Leede Financial analyst Douglas Loe maintained a “Speculative Buy” rating and $11.00 target on Cardiol Therapeutics (Cardiol Therapeutics Stock Quote, Chart, News, Analysts, Financials TSX:CRDL) in an August 6 update following the company’s release of headline results from its 109-patient Phase II ARCHER trial. The study evaluated CardiolRx, the company’s orally-active ultra-pure cannabidiol formulation, in acute myocarditis.
Loe noted that final data arrived only slightly later than expected, with enrollment for the 12-week trial concluding in late fiscal Q3/24 and readout originally anticipated in Q2/25.
Cardiol and its collaborators viewed the ARCHER data as favourable based on at least one primary endpoint. However, additional biomarker and cardiac function data are still to come.
“Cardiol’s ARCHER update was heavy on description and light on actual data, and to be candid, we suspect that capital market response to the ARCHER data is that it is largely devoid of ARCHER data, an observation made even more stark by the fact that the primary endpoints were based on three-month follow-up analysis of a study that completed enrollment back in late Sept/24 as indicated above,” Loe said. “The trial has two primary endpoints, one of which was essentially met though not quite to a statistically significant degree (cardiac MR-assessed change in extracellular volume) & another that was not met (global longitudinal strain, also assessed by cardiac MR) but which had no chance of being met based on patient enrollment characteristics.”

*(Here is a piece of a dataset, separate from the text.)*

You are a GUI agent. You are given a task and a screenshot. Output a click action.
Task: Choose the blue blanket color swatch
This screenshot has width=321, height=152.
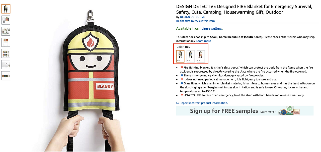(191, 56)
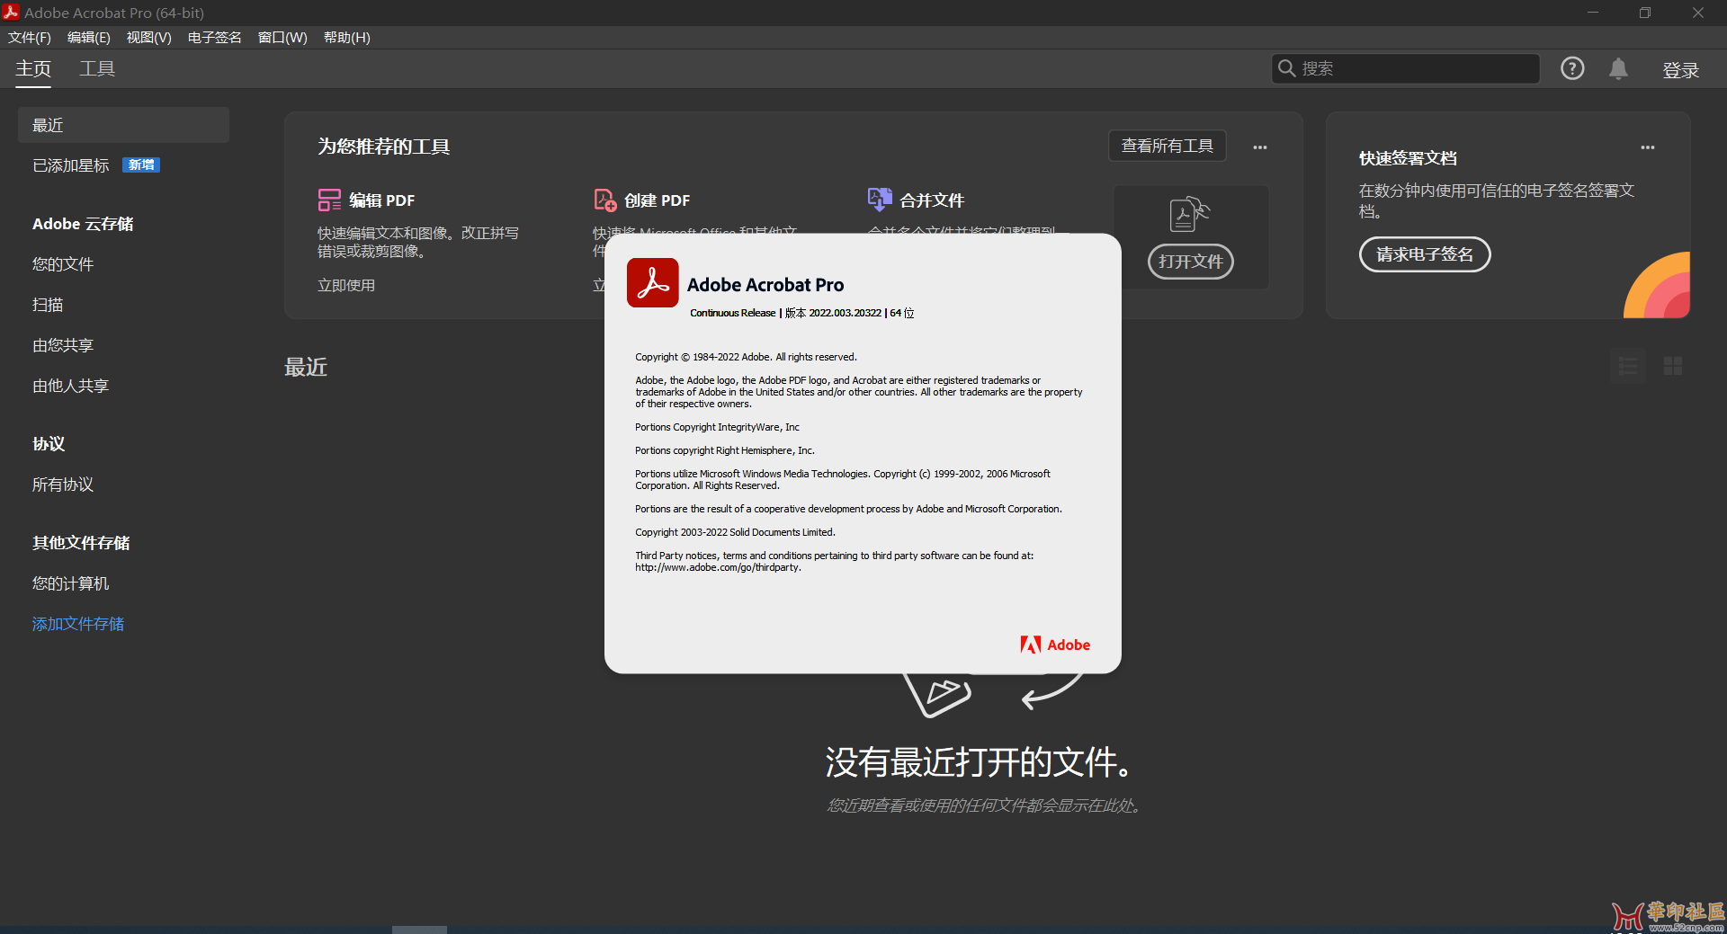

Cardiol’s share price fell from $1.91 on August 1 to $1.85 on August 5 and dropped further to $1.48 on August 6. The decline suggests limited market tolerance for studies that miss statistical significance thresholds, despite supportive commentary from collaborating cardiologists.
“So on the press released ARCHER update itself, Cardiol indicated that CardiolRx-treated patients exhibited measurable improvement on extracellular volume on cardiac MR images after three months of CardiolRx in comparison to placebo patients, with a p-value that was close to achieving statistical significance (p-value was 0.054, close to 0.05 & still reflecting to us that CardiolRx exhibited clear efficacy trends),” Loe said.
Loe said the market reaction was “in a way unsurprising” given the slight miss on statistical significance for extracellular volume reduction, a key measure of inflammation and fibrosis in the myocardium. He emphasized the miss was minor.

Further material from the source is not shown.